### EXERCISE
The entries below hold a line with "WordPress (83, 2562)" and a line with "How to Choose". Return those lines and all that lie between them, exactly and only.

### LISTED RECORDS

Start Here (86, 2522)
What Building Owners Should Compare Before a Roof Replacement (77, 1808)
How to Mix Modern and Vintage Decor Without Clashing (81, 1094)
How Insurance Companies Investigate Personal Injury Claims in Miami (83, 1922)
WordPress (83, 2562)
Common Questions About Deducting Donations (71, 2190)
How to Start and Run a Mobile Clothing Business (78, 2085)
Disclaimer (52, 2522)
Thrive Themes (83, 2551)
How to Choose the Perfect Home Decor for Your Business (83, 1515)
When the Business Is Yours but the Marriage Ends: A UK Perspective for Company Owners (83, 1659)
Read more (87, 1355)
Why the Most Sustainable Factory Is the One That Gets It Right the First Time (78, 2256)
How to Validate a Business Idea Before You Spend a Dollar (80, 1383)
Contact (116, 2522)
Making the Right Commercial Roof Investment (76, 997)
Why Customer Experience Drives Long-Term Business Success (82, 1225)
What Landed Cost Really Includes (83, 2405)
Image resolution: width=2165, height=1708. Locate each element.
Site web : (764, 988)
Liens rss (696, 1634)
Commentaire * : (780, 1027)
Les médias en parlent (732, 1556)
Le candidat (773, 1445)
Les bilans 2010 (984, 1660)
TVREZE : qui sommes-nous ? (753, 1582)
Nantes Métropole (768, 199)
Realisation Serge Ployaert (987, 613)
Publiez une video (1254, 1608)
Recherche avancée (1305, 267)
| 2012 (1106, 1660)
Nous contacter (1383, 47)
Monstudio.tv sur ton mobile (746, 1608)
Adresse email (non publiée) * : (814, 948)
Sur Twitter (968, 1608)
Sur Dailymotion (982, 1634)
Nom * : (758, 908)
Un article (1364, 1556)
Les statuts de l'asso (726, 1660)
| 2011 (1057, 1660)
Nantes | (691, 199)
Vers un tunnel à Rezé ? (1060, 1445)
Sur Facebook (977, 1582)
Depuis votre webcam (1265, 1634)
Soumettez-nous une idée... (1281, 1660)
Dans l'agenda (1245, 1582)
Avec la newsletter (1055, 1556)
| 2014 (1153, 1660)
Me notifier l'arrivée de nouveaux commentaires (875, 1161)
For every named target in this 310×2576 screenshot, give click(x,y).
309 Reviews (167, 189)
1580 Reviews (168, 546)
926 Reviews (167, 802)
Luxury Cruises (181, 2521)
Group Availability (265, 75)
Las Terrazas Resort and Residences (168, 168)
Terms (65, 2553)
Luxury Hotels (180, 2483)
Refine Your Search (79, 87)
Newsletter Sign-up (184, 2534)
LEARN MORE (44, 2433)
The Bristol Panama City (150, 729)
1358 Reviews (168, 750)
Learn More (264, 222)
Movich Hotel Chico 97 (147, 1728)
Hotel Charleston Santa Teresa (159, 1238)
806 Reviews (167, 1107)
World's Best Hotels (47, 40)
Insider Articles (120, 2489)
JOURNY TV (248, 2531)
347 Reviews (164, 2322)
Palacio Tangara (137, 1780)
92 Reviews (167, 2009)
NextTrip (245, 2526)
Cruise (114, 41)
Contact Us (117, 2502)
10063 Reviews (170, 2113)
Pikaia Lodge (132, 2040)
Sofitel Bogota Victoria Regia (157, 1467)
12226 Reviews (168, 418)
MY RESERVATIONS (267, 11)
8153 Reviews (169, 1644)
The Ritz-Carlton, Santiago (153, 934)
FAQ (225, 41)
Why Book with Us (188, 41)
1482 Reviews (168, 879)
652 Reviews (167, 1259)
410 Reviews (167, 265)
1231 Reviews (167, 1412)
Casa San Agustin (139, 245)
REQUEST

### FINAL ANSWER
WordPress (83, 2562)
Common Questions About Deducting Donations (71, 2190)
How to Start and Run a Mobile Clothing Business (78, 2085)
Disclaimer (52, 2522)
Thrive Themes (83, 2551)
How to Choose the Perfect Home Decor for Your Business (83, 1515)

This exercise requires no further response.